Abstract

As the United States begins fighting a war devoted not to the overthrow or liberation of a particular government but, rather, as Mr. Bush put it, to rid the world of “evildoers,” it is easy to forget that our state is also busy at home killing people in the service of a similar oversimplified moralism. Austin Sarat's most recent book is, then, an important reminder. Since the Supreme Court reinstated capital punishment in 1976 the country's appetite for it has steadily increased: More than 3,600 people now sit on death row, and their numbers continue to swell.
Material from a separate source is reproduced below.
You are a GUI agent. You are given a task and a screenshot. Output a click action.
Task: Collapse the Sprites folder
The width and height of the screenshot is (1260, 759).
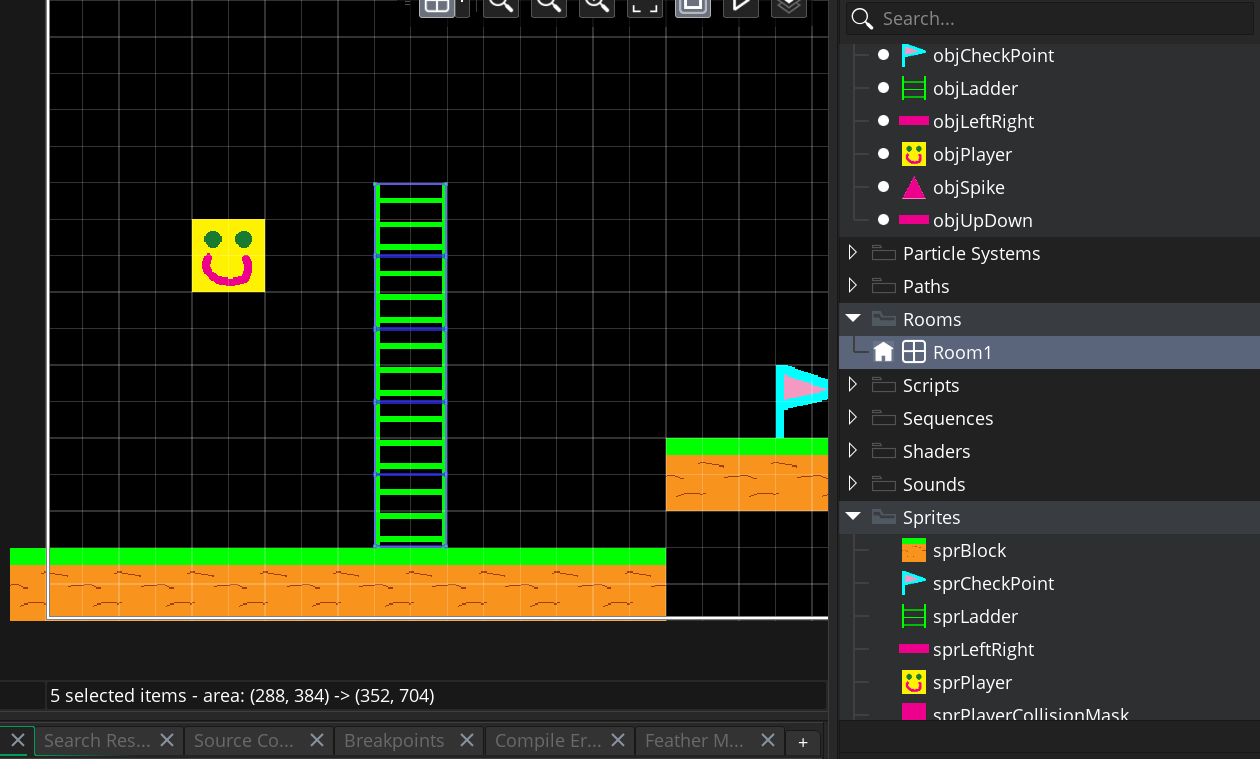pos(853,517)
While there have been some welcome signs of a slackening in the nation's tolerance for the killing of the mentally retarded and the innocent, the Rehnquist court has been streamlining the appeal process in an attempt, in the Chief Justice's words, to “get on with it.” Sarat rightly protests against the ensuing compromises of the rights of those caught up in the system, a disproportionate number of whom are, as everyone knows, poor and black. He argues that routine killing by the state is not just illiberal in its corrosive effect upon the Bill of Rights but in conflict with the institutions and spirit of our democracy. Where democracy calls for a willingness to seek reconciliation and the improvement of institutions through dialogue, and hence a willingness to admit that one's own perspective is limited and one's own judgment fallible, capital punishment requires that we assume the mantle of infallibility, and it is sustained by a spirit of rage that it in turn nurtures. One of the strongest features of Sarat's book is its insistence that none of this is accidental: “State killing…is part of a strategy of governance that makes us fearful and dependent on the illusion of state protection, that divides rather than unites, that promises simple solutions to complex problems” (p. 247). It is easier and less anxiety-producing to tell ourselves familiar comic book stories about the battle of good and evil than to get down to “the difficult, often frustrating work of understanding what in our society breeds such heinous acts of violence” (p. 14). And if we believe the stories we tell, it is hard to imagine living without the protection of a powerful and threatening state that can match the violent forces arrayed against us. For those who profit politically or financially from the present forms of that society, that is all to the better. Protego ergo obligo.